On 26/10/2016 18:24, Peter Levart wrote:
> Hi Brunoais,
>
> I'll try to tell what I know from my JMH practice:
>
> On 10/26/2016 10:30 AM, Brunoais wrote:
>> Hey guys. Any idea where I can find instructions on how to use JMH to:
>>
>> 1. Clear OS' file reading cache.
>
> You can create a public void method and make it called by JMH before each:
> - trial (a set of iterations)
> - iteration (a set of test method invocations)
> - invocation
>
> ...simply by annotating it by @Setup( [ Level.Trial | Level.Iteration
> | Level.Invocation ] ).
>
> So create a method that spawns a script that clears the cache.
>
>> 2. Warm up whatever it needs to (maybe reading from a Channel in memory).
>
> JMH already warms-up the code and VM simply be executing "warmup"
> iterations before starting real measured iterations. You can control
> the number of warm-up iterations and real measured iterations by
> annotating either the class or the method(s) with:
>
> @Warmup(iterations = ...)
> @Measurement(iterations = ...)
>
> If you want to warm-up resources by code that is not equal to code in
> test method(s) then maybe @Setup methods on different levels could be
> used for that.
>
>>
>> 3. Create a BufferedInputStream with a FileInputStream inside, with
>> configurable buffer sizes.
>
> You can annotate a field of int, long or String type of a class
> annotated with @State annotation (can be the benchmark class itself)
> with @Param annotation, enumerating values this field will get before
> executing the @Setup(Level.Trial) method(s). So you enumerate the
> buffer sizes in @Param annotation and instantiate the
> BufferedInputStream using the value in @Setup method. Viola.
>
>> 4. Execute iterations to read the file fully.
>
> Then perhaps you could use only one invocation per iteration and
> measured it using @BenchmarkMode(Mode.SingleShotTime), constructing
> the loop by yourself.
>
>> 1. Allow setting the byte[] size.
>
> Use @Parameter on a field to hold the byte[] size and create the
> byte[] in @Setup method...
>
>> 2. On each iteration, burn a set number of CPU cycles.
>
> BlackHole.consumeCPU(tokens)
>
>> 5. Re-execute 1, 3 and 4 but with a BufferedNonBlockStream and a
>> FileChannel.
>
> If you wrap them all into a common API (by delegation), you can use
> @Parameter String implType, with @Setup method to instantiate the
> appropriate implementation.

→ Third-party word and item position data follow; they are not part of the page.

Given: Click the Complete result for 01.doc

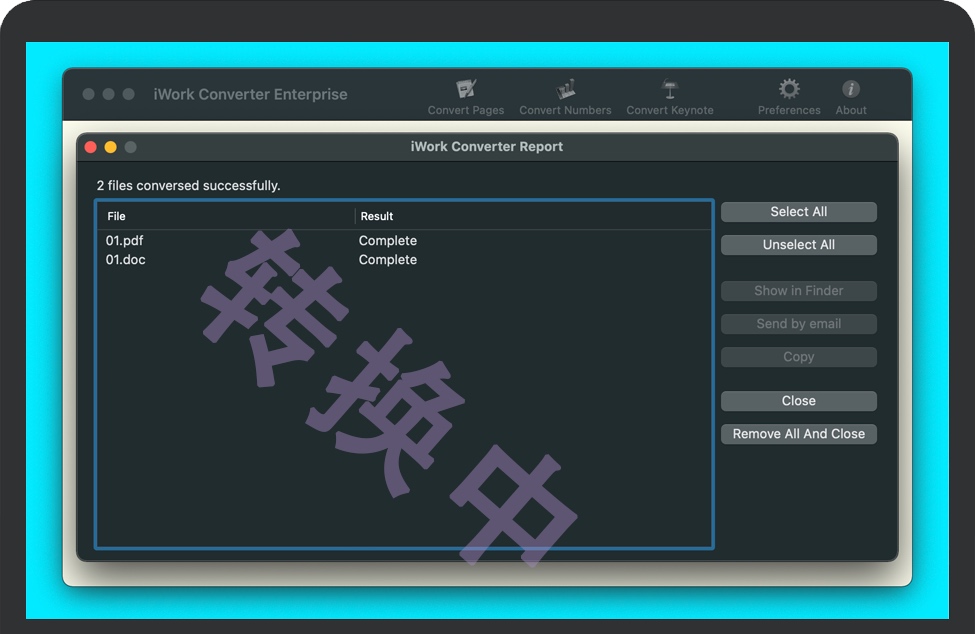Looking at the screenshot, I should coord(388,260).
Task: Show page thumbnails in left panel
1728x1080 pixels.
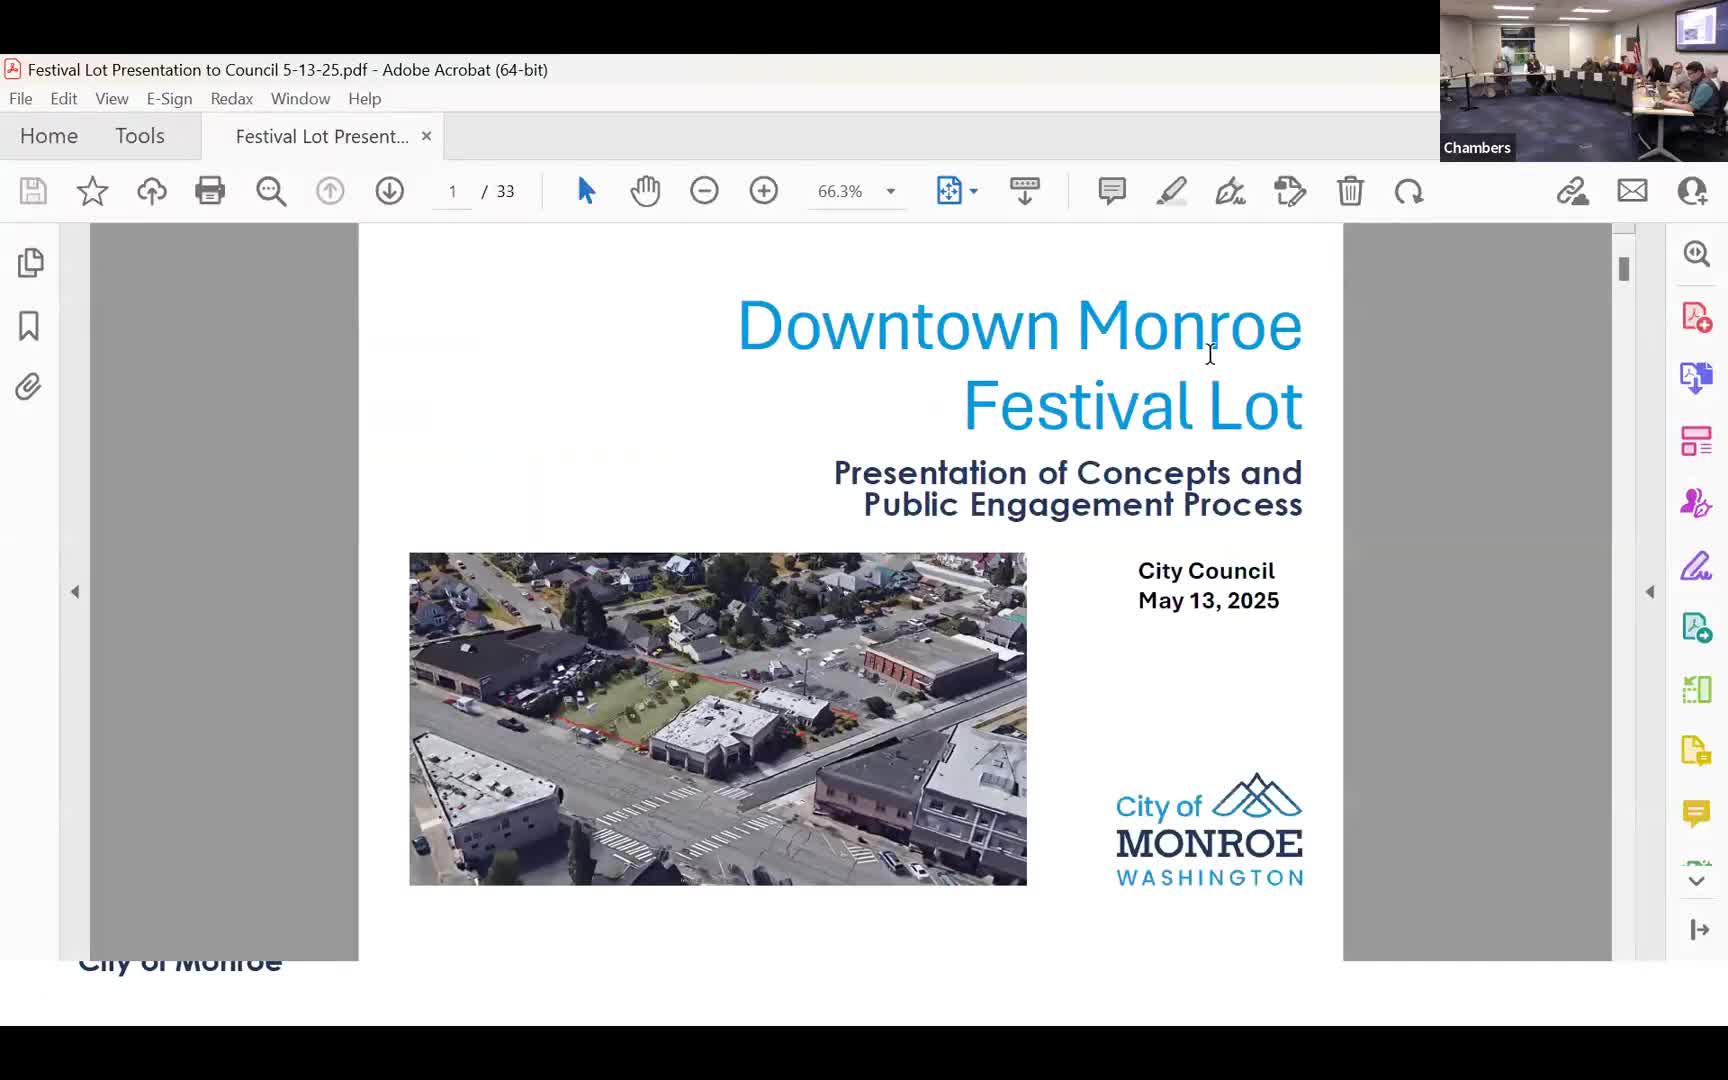Action: [31, 263]
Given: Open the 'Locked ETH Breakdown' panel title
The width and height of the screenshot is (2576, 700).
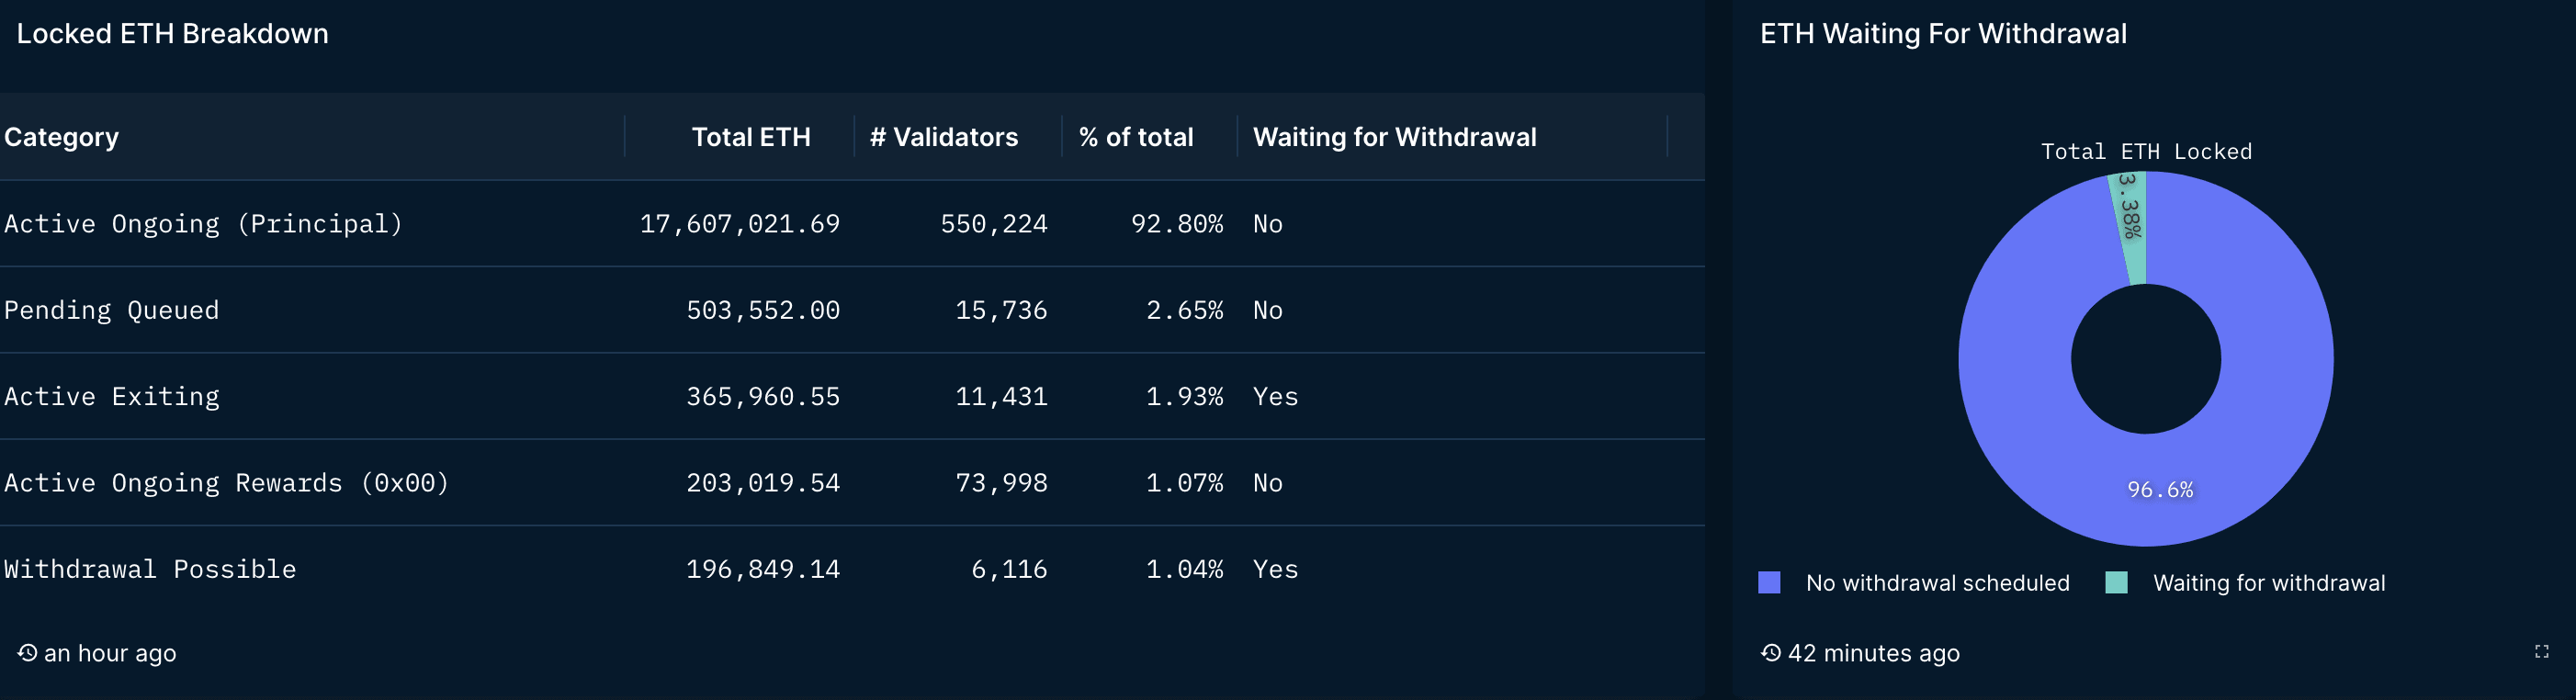Looking at the screenshot, I should click(x=172, y=34).
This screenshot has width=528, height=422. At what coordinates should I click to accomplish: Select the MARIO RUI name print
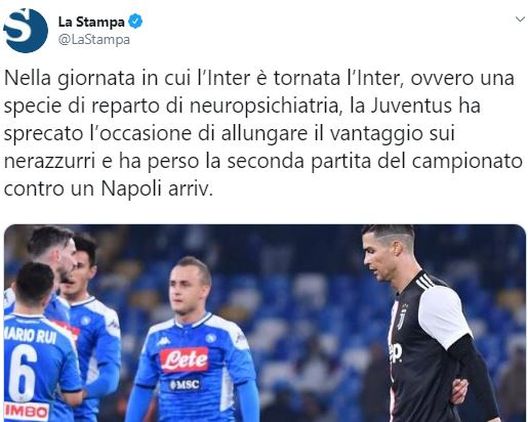pos(30,336)
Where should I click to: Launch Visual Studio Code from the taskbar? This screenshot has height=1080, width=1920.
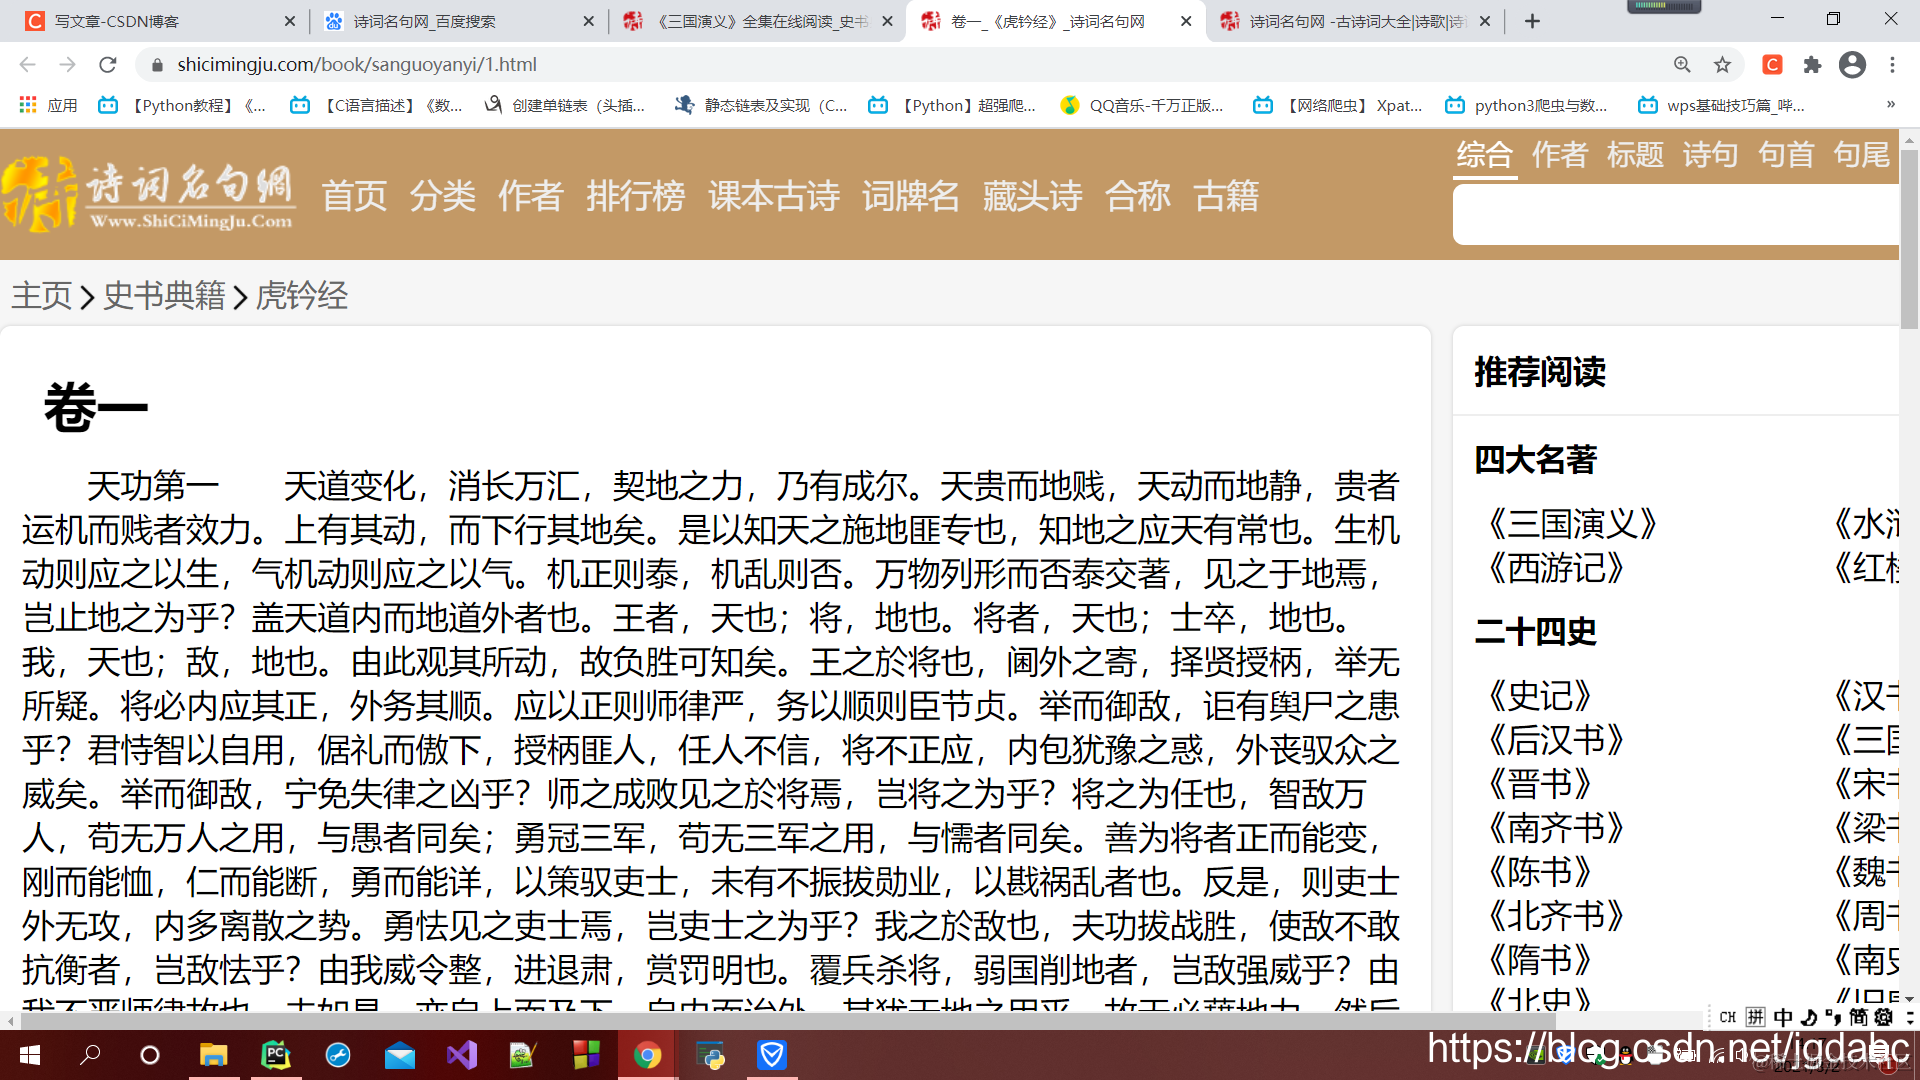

Then just invoke the common API in the
> test method.
>
>>
>> So far I still can't find how to:
>>
>> 1 (clear OS' cache)
>> 3 (the configuration part)
>> 4 (variable number of iterations)
>> 4.1 (the configuration)
>>
>> Can someone please point me in the right direction?
>
> I can create an example test if you like and you can then extend it...
>
> Regards, Peter
>
>>
>>
>> On 26/10/2016 07:57, Brunoais wrote:
>>>
>>> Hey Bernd!
>>>
>>> I don't know how far back you did such thing but I'm getting
>>> positive results with my non-JMH tests. I do have to evaluate my
>>> results against logic. After some reads, the OS starts caching the
>>> file which is not what I want. It's easy to know when that happens,
>>> though. The times fall from ~30s to ~5s and the HDD keeps near idle
>>> reading (just looking at the LED is enough to understand).
>>>
>>> If you don't test synchronous work and you only run the reads, you
>>> will only get marginal results as the OS has no real time to fill
>>> the buffer.
>>> My research shows the 2 major kernels (windows' and GNU/Linux) have
>>> non-blocking user-level buffer handling where I give a buffer for
>>> the OS to read and it keeps filling it and sending messages/signals
>>> as it writes chunks. Linux has an OS interrupt that only sends the
>>> signal after it is full, though. There's also another version of
>>> them where they use an internal buffer of same size as the buffer
>>> you allocate for the OS and then internally call memcopy() into your
>>> user-level memory when asked. Tests on the internet show that
>>> memcopy is as fast (for 0-1 elements) or faster than
>>> System.arraycopy(). I have no idea if they are true.
>>>
>>> All this was for me to add that, that code is tuned to copy from the
>>> read buffer only when it is, at least, at half capacity and the
>>> internal buffer has enough storage space. The process is forced only
>>> if nothing had been read on the previous fill() call. It is built to
>>> use JNI as little as possible while providing the major contract
>>> BufferedInputStream has.
>>> Finally, I never, ever compact the read buffer. It requires doing a
>>> memcopy which is definitely not necessary.
>>>
>>> Anyway, those tests about time I made were just to get an order of
>>> magnitude about speed difference. I intended to do them differently
>>> but JMH looks good so I'll use JMH to test now.
>>>
>>> Short reads only happen when fill(true) is called. That happens for
>>> desperate get of data.
>>>
>>> I'll look into the avoiding double reading requests. I do think it
>>> won't bring significant improvements if any at all. It only happens
>>> when the buffer is nearly empty and any byte of data is welcome "at
>>> any cost".
>>> Besides, whomever called read at that point would also have had an
>>> availability() of 0 and still called read()/read(byte[]).
>>>
>>>
>>> On 26/10/2016 06:14, Bernd Eckenfels wrote:
>>>> Hallo Brunoais,
>>>>
>>>> In the past I die some experiments with non-blocking file channels
>>>> in the hope to increase throughput in a similiar way then your
>>>> buffered stream. I also used direct allocated buffers. However my
>>>> results have not been that encouraging (especially If a upper layer
>>>> used larger reads). I thought back in the time this was mostly die
>>>> to the fact that it NOT wraps to real AsyncFIO on most platforms.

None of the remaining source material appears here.